Infância nas ruas

Infância na ruaCerta vez fiquei olhando, à porta da padaria. Os meninos chegaram, eram quatro. Todos molambentos, roupas sujas, rotas. O que me impressionou, no entanto, foram os olhos. Baços, apalermados. São meninos que não aparentam idade. Poderiam assim ter 7, 8 ou 10 anos.

As pessoas, dentro da padaria – eu as vi pelo vidro do carro – ficaram com medo, pois se retraíram.

Eles chegavam e estendiam a mão. Mas não pediam. Era como se exigissem. Um homem, com um filhinho no colo ofereceu pão aos meninos. E eles se recusaram. Queriam dinheiro. E mostraram-se hostis.

As pessoas, então, se recolheram, olhando-s de soslaio, prevenidas. Estavam ali, na realidade, pequeninos assaltantes. E eles causam e despertam medo, isso o mais horrível de tudo: crianças que causam medo.

Lembrei-me de mim mesmo, de como me comporto quando vou a São Paulo, até mesmo em Campinas, em alguns cruzamentos, quando garotos se aproximam par alimpar o parabrisa, ou vender limões ou flanelas. Mantendo o vidro fechado, a quase certeza de uma agressão. Transformou-se em paranoia, em neurose, ou é uma situação de legítima defesa?

Preferia que fossem neuroses ao invés de uma realidade assustadora e destruidora de esperanças. Pois, se fossem paranóias, o problema seria apenas de cada um de nós, esse medo sem sentido. Desgraçadamente, porém, não são. A tragédia está nas ruas, uma tragédia nacional. As crianças perderem o seu maior patrimônio que é a sua própria infância.

E, desgraçadamente também para mim mesmo, não acredito em recuperação de meninos-de-rua. Da mesma forma como não acredito em recuperação de prisioneiros, desses que ficam muitos anos em celas de nossas prisões infames.
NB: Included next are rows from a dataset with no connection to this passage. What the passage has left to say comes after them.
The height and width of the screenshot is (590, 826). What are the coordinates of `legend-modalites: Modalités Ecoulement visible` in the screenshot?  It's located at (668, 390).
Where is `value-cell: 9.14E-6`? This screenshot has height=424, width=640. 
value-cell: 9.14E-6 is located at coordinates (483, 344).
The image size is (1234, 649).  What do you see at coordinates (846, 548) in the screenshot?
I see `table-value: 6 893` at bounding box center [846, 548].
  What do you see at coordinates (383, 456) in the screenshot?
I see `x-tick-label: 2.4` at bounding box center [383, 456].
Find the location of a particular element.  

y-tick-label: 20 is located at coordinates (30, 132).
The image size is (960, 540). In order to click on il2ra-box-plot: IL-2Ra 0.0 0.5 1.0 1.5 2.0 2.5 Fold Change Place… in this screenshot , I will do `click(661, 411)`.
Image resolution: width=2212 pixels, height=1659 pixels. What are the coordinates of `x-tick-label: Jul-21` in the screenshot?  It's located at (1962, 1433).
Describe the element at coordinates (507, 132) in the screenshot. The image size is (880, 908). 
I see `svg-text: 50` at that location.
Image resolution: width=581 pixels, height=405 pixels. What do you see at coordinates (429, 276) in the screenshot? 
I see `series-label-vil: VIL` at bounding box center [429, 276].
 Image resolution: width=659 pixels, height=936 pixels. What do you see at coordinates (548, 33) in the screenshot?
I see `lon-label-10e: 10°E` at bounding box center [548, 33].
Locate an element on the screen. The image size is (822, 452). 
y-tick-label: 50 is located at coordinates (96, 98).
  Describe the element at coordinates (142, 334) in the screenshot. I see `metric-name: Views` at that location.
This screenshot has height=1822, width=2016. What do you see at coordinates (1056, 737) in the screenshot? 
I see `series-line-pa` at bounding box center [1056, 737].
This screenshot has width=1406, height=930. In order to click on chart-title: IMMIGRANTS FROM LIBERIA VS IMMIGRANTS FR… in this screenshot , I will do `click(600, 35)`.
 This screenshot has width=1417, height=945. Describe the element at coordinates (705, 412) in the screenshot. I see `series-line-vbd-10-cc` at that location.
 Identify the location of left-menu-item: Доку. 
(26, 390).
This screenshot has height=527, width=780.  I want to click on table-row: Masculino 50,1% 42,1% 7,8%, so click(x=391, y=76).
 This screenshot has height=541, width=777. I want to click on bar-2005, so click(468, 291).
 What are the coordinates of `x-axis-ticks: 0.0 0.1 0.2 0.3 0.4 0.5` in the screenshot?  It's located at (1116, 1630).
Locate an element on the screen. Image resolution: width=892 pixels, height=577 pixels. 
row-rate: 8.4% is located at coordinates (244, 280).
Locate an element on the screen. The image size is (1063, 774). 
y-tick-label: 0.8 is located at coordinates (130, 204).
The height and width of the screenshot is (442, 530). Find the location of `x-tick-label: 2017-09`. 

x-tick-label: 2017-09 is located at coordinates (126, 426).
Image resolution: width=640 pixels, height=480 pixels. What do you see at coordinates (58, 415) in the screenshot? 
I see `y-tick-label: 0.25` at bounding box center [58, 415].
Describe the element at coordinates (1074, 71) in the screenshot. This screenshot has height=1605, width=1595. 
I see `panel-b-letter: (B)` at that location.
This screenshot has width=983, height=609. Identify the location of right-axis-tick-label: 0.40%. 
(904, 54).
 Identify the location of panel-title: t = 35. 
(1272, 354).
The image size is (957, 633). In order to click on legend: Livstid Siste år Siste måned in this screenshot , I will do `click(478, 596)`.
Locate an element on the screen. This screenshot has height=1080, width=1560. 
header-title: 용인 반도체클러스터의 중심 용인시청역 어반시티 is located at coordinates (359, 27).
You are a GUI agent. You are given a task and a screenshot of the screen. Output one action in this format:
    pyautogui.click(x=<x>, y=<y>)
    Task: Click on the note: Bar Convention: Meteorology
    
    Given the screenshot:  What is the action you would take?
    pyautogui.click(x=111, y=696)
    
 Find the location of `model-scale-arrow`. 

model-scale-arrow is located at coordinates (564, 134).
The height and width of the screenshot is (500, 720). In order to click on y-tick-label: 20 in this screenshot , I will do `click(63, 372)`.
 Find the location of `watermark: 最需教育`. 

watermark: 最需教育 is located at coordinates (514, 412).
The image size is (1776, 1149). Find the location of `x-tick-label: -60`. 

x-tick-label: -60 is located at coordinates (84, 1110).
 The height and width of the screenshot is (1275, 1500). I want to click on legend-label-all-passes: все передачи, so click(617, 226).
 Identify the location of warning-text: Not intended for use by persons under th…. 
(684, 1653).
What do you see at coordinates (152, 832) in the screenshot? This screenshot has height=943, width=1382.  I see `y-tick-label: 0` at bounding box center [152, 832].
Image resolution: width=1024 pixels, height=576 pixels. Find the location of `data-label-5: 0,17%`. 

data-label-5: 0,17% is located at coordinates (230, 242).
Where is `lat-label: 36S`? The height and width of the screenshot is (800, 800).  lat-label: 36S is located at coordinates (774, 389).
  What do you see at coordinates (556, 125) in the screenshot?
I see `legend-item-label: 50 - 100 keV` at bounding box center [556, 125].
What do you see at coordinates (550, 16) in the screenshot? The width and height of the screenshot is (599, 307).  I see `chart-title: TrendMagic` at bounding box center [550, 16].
A alma humana tem sensibilidade infinitamente superior a uma pétala de flor. Esta, quando tocada, machuca-se. A alma humana deve ser a memória das pessoas, onde tudo se registra, onde tudo fica. Não me esqueço de um filho adotivo que tive, vindo das ruas. Ele já tinha quatro anos, quando o recolhemos. A alma já estava marcada. E não houve lar, amor, coisas, psicólogos, analistas que conseguissem remendar-lhe a alma, unir os cacos, colas os pedaços que haviam arrebentado nas ruas, na violência.

É isso que e assusta, vendo essa legião de crianças que se apoderaram das ruas. Não consigo ver – por mais que o quisesse – como fazer para que se lhes devolva a humanidade. Estamos pagando o terrível preço de irresponsabilidade social.